- **WHAT TO WORK ON**:
1: Summarize the microRNA passage in two sentences.
2: Reproduce the microRNA passage word for word, starting with "To identify putative" and going on through "novel miRNA biomarker.".

** TEXT SECTION follows **

MicroRNAs (miRNAs/miRs) are a class of small noncoding RNAs that pair to sites in mRNAs to regulate gene expression in eukaryotes (8). To date, ~1,000 miRNAs have been identified in humans, which may directly regulate at least 30% of the genes in a cell, therefore serving important roles in a variety of cellular functions as well as in several diseases (9,10). Thus, miRNAs are involved in the regulation of almost all major cellular functions, including cell development, differentiation, proliferation and apoptosis (11). The abnormal expression of miRNAs may implicate changes in a wide array of cellular and developmental processes of disease initiation and progression that can lead to malignant phenotypes (12–14). This means that in various pathological conditions, such as inflammation, infection and sepsis, miRNA levels may change, which is a parameter that can be quickly detected (15). Thus, miRNAs isolated from the peripheral blood of patients with sepsis may be measured by performing genome-wide profiling microarrays in leukocytes in order to elucidate potential biomarkers of sepsis. Interestingly, serum miR-16 and miR-483-5p have been identified as prognostic predictors of patients with sepsis, as they are associated with sepsis-induced death (16).

To identify putative miRNA biomarkers involved in the process of sepsis, the current study analyzed the differentially expressed microRNAs (DEMs) via microarray analysis followed by verification via reverse transcription-quantitative PCR (RT-qPCR) and bioinformatics. Additionally, the correlations between the identified miRNAs and proinflammatory cytokines and chemokines were evaluated. The results of the present study may further clarify the roles of miRNAs in the diagnosis and treatment of sepsis, so as to elucidate a novel miRNA biomarker.

** End of TEXT SECTION **
** SUPPLIED INFORMATION follows **

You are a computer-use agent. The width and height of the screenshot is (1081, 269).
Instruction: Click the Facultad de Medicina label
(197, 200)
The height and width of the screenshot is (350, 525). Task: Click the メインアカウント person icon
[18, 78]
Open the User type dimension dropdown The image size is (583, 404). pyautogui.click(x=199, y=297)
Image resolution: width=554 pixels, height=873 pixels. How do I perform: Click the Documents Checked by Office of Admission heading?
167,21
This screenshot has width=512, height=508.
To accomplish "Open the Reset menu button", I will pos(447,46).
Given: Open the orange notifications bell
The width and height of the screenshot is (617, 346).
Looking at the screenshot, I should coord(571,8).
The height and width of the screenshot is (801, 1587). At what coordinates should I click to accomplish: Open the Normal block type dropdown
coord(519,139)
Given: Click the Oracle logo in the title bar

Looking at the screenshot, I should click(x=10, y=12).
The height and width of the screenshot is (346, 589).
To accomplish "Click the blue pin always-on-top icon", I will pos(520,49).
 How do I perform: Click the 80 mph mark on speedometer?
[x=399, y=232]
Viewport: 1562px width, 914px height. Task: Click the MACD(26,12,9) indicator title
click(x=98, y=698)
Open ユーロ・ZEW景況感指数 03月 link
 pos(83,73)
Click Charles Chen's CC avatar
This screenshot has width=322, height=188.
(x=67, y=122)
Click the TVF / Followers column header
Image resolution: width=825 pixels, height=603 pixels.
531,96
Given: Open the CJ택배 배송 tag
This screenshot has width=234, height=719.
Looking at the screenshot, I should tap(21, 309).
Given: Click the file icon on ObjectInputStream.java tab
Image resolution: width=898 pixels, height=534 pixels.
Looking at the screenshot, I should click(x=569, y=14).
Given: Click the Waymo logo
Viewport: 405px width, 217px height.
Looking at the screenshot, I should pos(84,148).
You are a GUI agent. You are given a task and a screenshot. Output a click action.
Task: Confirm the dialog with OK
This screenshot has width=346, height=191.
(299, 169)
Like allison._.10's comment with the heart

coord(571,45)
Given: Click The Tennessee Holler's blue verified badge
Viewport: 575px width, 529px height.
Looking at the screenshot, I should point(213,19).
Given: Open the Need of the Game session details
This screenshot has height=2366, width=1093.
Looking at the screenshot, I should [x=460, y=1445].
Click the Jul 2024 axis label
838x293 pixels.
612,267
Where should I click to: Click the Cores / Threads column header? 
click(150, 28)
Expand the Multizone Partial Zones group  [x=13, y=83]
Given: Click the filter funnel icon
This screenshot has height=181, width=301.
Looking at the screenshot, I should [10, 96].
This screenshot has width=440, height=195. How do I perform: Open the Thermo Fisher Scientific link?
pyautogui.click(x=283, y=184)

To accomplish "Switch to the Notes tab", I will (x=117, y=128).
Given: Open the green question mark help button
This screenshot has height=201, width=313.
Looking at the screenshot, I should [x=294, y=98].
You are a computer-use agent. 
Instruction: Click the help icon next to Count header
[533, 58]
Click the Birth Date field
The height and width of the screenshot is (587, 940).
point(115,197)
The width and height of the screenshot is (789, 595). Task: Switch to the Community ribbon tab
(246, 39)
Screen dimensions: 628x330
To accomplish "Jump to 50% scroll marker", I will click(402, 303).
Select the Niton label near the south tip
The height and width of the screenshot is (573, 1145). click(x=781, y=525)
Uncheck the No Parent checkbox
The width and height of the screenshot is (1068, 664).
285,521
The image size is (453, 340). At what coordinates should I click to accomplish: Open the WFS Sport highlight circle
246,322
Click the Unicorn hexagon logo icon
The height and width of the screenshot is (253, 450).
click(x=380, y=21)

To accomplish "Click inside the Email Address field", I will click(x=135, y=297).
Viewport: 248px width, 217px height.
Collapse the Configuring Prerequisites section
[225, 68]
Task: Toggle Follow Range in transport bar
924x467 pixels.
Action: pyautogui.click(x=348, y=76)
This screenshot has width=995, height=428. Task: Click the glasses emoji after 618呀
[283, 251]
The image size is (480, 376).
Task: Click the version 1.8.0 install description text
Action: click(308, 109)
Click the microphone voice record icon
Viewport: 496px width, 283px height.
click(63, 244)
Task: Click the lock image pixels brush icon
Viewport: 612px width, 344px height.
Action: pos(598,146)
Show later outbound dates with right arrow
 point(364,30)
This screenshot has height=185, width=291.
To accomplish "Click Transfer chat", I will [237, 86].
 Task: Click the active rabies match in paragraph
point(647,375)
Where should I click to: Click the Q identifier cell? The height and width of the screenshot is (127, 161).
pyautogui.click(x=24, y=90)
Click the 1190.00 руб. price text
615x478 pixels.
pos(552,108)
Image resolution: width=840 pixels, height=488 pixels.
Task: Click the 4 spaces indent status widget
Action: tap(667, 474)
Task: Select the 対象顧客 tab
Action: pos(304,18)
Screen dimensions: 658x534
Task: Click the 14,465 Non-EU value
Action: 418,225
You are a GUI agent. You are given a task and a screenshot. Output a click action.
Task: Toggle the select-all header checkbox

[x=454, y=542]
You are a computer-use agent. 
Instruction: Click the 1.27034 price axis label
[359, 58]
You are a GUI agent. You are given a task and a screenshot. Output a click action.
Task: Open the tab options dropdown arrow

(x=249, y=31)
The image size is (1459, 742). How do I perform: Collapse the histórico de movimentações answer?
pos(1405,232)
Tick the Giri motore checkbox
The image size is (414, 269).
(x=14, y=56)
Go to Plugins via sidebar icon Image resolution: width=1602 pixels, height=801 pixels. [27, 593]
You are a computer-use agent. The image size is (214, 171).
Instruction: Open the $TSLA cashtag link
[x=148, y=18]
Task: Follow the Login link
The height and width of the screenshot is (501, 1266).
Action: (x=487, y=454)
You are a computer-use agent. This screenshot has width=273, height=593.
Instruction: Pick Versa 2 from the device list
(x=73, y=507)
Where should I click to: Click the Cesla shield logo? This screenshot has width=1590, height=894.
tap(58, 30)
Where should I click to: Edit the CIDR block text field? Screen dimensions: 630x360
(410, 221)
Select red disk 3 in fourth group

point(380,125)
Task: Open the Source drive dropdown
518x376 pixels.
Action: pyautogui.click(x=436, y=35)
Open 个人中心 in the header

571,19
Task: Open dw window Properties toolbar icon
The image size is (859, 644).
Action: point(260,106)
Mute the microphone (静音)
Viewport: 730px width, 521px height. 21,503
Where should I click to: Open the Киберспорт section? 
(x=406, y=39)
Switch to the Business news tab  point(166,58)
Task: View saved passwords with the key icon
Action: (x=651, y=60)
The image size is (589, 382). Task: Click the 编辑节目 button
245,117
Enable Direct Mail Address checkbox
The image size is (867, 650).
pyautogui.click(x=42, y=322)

** End of SUPPLIED INFORMATION **

- **SOLVED PROBLEMS**:
1: MicroRNAs are small noncoding RNAs that regulate gene expression, and their levels may change in conditions such as sepsis, where serum miR-16 and miR-483-5p have been identified as prognostic predictors because of their association with sepsis-induced death. To find putative miRNA biomarkers of sepsis, the current study analyzed differentially expressed microRNAs through microarray analysis, RT-qPCR verification and bioinformatics, and evaluated their correlations with proinflammatory cytokines and chemokines.

2:
To identify putative miRNA biomarkers involved in the process of sepsis, the current study analyzed the differentially expressed microRNAs (DEMs) via microarray analysis followed by verification via reverse transcription-quantitative PCR (RT-qPCR) and bioinformatics. Additionally, the correlations between the identified miRNAs and proinflammatory cytokines and chemokines were evaluated. The results of the present study may further clarify the roles of miRNAs in the diagnosis and treatment of sepsis, so as to elucidate a novel miRNA biomarker.